What is being asked
From the data below, tally each line that has "will" in it, then give that tally without comment.

==== Records provided ====

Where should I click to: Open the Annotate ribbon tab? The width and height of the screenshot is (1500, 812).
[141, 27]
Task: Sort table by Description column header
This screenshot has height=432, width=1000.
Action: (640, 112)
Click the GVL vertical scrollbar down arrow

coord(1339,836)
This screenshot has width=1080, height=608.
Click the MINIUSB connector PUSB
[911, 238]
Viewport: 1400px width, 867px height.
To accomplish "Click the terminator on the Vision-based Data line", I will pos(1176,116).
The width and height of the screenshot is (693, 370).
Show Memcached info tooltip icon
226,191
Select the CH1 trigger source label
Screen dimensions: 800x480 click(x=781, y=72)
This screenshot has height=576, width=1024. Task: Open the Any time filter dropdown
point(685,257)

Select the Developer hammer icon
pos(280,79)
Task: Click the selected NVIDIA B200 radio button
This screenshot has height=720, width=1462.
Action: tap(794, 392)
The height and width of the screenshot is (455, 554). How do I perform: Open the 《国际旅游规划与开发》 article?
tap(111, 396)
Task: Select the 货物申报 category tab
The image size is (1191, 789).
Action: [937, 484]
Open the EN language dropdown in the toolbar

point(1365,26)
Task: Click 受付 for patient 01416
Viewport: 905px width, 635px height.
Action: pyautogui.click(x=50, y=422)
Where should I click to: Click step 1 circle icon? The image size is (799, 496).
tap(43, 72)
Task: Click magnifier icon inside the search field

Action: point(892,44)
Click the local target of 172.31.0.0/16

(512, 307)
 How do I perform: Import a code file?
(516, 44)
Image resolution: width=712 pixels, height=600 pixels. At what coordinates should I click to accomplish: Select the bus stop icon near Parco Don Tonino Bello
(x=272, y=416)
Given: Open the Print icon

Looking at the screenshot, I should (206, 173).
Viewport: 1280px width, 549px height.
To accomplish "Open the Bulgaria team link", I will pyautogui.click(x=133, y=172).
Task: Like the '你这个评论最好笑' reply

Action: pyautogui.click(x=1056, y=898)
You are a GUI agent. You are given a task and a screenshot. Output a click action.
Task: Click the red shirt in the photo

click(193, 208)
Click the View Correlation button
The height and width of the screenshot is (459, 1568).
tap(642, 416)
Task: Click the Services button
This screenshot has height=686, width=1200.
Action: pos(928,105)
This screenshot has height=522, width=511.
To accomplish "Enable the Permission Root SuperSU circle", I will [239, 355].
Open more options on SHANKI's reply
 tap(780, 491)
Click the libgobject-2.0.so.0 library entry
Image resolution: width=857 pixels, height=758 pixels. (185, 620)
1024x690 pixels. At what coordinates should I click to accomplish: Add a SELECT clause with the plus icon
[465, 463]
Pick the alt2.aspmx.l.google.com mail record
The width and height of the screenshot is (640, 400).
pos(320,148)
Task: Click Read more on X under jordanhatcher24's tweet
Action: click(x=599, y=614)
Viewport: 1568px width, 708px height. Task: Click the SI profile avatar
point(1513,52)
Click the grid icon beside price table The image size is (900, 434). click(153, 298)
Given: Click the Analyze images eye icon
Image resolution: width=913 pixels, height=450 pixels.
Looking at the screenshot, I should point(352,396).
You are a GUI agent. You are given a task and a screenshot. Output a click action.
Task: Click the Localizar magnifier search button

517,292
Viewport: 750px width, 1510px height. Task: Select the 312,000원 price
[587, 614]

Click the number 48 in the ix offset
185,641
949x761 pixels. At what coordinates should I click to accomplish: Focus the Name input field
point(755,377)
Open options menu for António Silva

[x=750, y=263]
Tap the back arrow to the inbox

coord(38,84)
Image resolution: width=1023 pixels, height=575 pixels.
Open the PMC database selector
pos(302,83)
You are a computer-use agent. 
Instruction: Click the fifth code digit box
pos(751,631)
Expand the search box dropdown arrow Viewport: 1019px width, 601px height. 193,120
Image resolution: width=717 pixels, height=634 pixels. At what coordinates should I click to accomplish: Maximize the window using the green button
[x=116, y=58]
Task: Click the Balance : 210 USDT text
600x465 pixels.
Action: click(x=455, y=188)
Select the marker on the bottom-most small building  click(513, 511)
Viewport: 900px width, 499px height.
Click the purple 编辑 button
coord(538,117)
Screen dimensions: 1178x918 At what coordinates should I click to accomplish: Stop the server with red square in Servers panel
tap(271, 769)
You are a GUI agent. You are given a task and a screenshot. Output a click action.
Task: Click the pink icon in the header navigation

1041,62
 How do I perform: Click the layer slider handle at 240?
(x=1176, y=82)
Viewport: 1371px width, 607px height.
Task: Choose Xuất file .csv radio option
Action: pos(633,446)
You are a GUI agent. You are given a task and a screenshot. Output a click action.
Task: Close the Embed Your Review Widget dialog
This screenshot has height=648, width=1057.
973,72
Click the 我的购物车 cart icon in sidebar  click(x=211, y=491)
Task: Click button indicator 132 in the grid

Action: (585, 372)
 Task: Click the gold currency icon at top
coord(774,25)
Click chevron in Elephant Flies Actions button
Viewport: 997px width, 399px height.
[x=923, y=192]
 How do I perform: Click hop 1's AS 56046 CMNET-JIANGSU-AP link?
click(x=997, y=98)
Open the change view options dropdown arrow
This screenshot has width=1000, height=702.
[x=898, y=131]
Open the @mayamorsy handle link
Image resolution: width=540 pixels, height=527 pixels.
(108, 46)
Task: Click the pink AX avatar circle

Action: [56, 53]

====

Output of the exercise
3